Baudelaire, correspondentie. Aan baron Jérome-Frédéric Pichon. Parijs, 4 maart 1844.
Charles Baudelaire
CORRESPONDENTIE
eerste deel volwassen periode
AAN BARON JÉRÔME PICHON
Parijs, 4 maart 1844.
Geachte heer,
Gisteren vernam ik dat verschillende personen, met de bevestiging van de boekhandelaar Legallois, enkele regels uit een artikel dat in een door laatstgenoemde heer gepubliceerd boek is geplaatst, aan mij toedichtten, en waarin uw naam of een homoniem van de uwe ook gedrukt staat.
Ik verzeker u dat alle beweringen die aan deze naam zijn verbonden, voor zover ik weet volledig onwaar zijn.
Geachte heer, in iedere andere omstandigheid zou ik het overbodig achten om tegen deze belachelijke aantijgingen bezwaar te maken, waartegen uw gewoontes, uw persoonlijkheid en het openbare respect u al voldoende verdedigen.
Met de meeste hoogachting,
C . Baudelaire
AAN MADAME AUPICK
Parijs, ongeveer 10 mei 1844.
Vandaag heb ik mijnheer Ducessois gezien die heel aardig voor me was en die me een aantal diensten heeft aangeboden.

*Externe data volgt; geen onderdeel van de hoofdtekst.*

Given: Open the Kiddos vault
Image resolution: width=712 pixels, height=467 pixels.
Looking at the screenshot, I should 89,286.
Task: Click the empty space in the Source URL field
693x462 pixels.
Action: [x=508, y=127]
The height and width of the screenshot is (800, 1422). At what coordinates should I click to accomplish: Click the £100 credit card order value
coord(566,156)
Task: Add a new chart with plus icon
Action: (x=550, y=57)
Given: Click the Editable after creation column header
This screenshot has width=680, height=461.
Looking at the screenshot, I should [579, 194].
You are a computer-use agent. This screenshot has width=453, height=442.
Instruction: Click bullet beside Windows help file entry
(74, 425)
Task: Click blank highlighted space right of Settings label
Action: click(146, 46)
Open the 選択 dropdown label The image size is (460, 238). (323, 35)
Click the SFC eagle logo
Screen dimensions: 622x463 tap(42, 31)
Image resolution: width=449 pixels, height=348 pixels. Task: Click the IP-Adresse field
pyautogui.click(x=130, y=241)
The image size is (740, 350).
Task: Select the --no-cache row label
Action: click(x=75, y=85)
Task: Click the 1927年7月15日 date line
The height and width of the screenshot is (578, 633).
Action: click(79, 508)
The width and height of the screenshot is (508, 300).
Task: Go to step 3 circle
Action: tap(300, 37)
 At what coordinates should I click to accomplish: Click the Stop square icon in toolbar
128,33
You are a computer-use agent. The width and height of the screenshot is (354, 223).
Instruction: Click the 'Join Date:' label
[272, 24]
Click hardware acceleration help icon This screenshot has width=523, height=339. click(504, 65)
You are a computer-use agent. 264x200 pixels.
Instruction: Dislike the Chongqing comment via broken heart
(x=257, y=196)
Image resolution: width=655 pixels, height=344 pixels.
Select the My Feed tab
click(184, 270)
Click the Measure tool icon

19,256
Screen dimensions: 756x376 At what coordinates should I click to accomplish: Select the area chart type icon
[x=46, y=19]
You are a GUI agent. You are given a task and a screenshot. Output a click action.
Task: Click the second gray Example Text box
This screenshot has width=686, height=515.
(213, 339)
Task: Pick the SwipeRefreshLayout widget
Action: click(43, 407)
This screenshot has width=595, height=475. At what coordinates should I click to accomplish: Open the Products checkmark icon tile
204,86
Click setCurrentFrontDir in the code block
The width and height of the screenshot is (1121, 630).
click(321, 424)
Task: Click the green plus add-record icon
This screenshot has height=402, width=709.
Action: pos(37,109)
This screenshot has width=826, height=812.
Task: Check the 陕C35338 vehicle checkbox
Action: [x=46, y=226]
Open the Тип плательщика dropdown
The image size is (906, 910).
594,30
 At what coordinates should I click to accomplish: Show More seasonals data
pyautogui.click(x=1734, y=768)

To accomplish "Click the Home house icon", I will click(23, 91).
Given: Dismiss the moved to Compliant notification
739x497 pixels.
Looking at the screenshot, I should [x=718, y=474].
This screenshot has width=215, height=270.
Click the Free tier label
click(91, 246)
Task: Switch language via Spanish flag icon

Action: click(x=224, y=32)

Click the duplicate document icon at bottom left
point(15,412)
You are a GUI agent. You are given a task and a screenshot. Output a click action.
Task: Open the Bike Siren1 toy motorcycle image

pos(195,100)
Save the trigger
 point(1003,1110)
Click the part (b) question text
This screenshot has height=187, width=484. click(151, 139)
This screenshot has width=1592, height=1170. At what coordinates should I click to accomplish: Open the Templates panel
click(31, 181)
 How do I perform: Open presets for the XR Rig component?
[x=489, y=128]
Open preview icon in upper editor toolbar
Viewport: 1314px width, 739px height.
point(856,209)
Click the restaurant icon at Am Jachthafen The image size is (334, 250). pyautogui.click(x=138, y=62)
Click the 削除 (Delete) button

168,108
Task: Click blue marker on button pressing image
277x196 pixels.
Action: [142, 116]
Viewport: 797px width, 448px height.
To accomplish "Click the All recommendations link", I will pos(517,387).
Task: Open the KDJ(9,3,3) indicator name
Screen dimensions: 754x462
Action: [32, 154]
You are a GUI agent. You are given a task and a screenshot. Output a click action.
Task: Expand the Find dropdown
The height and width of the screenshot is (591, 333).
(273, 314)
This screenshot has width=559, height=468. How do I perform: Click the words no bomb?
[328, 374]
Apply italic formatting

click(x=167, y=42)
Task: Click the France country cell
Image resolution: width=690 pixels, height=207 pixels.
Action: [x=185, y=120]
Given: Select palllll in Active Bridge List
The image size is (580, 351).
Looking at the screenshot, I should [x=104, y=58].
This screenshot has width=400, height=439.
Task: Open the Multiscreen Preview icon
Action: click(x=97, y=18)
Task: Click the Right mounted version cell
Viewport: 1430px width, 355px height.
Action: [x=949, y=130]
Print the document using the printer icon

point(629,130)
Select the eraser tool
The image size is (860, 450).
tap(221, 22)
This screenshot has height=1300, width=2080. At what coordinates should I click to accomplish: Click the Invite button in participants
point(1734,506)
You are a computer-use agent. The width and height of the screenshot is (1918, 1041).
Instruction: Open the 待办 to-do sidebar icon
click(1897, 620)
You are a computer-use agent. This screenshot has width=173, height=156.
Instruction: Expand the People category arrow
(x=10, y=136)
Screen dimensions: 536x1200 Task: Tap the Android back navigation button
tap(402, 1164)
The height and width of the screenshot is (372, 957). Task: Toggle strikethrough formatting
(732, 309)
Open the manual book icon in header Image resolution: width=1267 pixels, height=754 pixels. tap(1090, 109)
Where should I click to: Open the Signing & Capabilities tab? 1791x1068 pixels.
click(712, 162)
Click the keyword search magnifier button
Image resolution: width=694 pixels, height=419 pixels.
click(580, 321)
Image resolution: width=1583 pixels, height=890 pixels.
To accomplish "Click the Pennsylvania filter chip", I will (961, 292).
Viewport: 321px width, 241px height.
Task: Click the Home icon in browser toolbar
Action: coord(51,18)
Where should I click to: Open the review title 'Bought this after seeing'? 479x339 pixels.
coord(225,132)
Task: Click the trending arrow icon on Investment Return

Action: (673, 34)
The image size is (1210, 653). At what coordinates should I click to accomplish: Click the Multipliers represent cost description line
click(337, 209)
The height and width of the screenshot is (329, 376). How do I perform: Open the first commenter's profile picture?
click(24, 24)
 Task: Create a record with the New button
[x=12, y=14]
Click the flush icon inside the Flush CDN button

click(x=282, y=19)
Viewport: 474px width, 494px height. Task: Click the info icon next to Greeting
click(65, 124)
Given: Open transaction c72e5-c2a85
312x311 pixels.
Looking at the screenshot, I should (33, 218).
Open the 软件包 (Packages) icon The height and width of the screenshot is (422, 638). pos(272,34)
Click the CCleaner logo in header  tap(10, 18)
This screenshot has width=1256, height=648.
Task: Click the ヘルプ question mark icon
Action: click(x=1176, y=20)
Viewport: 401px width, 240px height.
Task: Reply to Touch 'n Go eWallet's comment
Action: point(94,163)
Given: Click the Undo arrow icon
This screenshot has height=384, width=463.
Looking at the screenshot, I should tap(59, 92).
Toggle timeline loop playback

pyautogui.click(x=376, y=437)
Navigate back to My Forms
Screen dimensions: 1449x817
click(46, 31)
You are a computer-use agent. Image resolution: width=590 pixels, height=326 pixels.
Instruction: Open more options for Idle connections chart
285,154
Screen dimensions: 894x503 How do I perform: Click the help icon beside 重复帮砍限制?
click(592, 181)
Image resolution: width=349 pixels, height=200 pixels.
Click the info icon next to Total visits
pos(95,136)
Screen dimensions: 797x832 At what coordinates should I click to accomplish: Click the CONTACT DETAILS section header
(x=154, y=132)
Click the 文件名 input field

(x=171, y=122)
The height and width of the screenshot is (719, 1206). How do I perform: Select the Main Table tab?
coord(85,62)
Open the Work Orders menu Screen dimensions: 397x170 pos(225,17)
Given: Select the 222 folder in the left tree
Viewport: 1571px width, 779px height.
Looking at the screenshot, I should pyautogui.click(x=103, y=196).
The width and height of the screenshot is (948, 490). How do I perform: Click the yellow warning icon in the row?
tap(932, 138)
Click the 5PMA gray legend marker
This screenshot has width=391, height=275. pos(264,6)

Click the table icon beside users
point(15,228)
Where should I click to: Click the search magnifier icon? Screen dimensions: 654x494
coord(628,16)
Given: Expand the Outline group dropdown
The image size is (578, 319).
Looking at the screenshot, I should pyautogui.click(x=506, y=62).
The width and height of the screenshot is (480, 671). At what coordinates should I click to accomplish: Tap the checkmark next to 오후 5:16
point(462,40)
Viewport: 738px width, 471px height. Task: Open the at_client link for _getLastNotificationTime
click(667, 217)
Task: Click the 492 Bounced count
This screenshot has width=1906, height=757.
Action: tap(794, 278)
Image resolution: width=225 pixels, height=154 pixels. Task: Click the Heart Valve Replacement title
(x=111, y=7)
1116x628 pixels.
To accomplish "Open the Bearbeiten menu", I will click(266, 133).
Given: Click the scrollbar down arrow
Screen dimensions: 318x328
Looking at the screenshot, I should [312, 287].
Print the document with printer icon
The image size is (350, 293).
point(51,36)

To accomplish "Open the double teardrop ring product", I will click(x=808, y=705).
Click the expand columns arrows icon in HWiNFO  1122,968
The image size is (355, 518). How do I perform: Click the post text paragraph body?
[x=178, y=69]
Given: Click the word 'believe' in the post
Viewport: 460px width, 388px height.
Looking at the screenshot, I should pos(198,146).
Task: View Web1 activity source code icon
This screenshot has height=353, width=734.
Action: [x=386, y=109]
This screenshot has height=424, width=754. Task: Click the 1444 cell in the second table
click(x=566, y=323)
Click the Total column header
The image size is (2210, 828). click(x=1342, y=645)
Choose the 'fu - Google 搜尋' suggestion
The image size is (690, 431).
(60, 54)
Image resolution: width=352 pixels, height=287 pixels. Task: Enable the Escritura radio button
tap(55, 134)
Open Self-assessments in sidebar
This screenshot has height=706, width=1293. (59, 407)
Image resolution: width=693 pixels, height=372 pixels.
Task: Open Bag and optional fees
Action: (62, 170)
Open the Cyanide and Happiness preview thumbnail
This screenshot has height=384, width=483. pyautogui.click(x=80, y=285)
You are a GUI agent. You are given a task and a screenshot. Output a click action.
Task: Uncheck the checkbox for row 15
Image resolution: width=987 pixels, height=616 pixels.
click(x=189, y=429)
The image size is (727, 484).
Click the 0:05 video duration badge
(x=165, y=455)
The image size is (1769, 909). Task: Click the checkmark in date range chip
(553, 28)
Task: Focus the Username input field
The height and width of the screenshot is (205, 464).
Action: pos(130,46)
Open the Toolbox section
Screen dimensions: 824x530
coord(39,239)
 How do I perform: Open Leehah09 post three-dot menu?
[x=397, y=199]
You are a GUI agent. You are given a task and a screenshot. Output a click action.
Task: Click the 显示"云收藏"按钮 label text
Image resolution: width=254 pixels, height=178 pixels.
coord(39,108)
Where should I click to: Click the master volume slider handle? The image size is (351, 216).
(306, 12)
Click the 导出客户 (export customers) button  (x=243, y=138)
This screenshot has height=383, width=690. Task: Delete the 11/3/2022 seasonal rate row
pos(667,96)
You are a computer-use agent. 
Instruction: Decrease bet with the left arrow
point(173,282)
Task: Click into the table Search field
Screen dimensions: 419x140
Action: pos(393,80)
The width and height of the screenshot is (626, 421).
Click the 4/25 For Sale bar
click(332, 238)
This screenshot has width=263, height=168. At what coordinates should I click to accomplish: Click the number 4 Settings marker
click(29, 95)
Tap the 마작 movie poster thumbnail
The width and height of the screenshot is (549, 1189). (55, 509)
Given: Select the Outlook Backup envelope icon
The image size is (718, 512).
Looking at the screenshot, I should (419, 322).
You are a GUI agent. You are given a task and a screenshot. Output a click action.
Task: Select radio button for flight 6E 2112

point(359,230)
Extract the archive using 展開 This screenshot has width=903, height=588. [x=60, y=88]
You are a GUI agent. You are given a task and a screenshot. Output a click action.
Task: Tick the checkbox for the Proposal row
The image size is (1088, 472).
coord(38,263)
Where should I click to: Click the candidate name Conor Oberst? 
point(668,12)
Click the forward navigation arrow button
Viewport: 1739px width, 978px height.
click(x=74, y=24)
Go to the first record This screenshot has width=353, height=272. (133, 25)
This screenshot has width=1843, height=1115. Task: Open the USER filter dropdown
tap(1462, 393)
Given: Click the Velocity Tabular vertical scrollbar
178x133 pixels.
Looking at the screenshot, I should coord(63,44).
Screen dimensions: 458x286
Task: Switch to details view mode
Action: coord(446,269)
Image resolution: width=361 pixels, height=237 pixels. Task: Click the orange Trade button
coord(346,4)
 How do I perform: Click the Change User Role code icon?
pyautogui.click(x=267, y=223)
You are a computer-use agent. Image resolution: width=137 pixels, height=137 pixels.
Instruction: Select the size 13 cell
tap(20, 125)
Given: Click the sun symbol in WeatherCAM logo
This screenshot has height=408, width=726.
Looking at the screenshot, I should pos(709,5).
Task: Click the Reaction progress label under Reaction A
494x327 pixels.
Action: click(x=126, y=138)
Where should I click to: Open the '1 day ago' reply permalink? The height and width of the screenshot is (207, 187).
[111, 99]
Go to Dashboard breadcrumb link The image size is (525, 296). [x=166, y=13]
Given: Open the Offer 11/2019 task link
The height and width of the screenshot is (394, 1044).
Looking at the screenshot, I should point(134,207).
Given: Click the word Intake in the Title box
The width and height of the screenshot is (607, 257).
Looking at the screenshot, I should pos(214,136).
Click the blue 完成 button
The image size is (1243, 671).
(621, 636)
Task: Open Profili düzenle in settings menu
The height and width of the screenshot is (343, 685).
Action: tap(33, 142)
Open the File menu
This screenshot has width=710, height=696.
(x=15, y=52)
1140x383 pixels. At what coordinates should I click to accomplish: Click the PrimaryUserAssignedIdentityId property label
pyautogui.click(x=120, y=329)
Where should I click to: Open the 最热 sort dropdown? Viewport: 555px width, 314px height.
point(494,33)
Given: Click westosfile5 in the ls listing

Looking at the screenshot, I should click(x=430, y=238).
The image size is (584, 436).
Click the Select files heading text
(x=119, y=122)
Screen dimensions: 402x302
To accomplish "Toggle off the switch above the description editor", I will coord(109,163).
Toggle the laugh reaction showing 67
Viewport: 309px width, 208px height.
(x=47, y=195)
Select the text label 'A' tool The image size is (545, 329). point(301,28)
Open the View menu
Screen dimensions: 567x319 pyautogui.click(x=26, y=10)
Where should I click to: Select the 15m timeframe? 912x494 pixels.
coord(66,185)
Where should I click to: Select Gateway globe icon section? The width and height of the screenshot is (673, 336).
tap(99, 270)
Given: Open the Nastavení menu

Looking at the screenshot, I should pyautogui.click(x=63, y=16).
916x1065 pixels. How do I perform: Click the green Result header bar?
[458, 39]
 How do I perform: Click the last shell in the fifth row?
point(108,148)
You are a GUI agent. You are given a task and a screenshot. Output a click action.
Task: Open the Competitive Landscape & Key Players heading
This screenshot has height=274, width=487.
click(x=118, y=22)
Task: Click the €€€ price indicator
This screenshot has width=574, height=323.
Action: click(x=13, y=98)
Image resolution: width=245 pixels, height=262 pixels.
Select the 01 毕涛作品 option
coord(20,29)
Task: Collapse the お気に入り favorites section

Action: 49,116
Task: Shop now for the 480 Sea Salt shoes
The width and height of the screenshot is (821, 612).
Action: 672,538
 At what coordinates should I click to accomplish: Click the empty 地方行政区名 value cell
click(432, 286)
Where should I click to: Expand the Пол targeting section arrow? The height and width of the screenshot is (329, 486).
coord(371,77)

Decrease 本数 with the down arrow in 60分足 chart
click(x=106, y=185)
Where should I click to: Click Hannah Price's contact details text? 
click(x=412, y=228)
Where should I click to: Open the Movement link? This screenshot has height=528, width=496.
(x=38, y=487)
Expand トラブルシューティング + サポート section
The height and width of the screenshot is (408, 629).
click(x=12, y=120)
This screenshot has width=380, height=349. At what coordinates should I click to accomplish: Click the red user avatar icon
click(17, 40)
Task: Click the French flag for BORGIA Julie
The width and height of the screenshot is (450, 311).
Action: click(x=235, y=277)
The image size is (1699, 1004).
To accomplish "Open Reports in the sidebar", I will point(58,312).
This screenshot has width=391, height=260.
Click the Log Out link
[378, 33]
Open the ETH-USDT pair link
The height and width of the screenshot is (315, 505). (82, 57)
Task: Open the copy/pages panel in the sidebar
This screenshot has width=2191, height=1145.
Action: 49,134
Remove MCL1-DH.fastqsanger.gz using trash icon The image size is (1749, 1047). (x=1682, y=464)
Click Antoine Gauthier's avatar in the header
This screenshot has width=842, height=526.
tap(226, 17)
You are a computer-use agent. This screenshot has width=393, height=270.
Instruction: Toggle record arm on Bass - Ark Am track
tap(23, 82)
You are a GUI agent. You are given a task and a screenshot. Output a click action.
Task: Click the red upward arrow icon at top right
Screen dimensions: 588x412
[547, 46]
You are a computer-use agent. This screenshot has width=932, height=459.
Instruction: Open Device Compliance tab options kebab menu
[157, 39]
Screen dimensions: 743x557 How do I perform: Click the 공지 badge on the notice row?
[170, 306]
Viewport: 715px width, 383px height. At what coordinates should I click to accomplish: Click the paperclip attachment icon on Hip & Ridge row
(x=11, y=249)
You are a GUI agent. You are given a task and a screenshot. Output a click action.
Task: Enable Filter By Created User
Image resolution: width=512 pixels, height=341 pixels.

Ik vertrek vanavond naar Fontainebleau en daar zal ik dan drie of vier dagen blijven.
Bij mijn terugkomst zal ik antwoord geven op de brief van mevrouw Mirbel middels een bezoek.
C . Baudelaire
AAN MADAME AUPICK
Parijs, 18 mei 1844.
Ik zou graag willen vragen of je zo vriendelijk zou willen zijn om me dinsdag rond twee uur op te wachten.
Ik moet over verschillende zaken met je praten.
Ik ben op bezoek geweest bij mevrouw Mirbel, die alleraardigst voor me was.
Charles.
AAN MADAME AUPICK
Parijs, 10 juni 1844.
Bedankt voor je brief, en ik verzeker je dat je je op zijn minst heel erg vergist.
Ik zit nog steeds op mijn eindeloze novelle.
Maandag kom ik bij je – en dan zal ik je over mijn zaken vertellen.
Charles.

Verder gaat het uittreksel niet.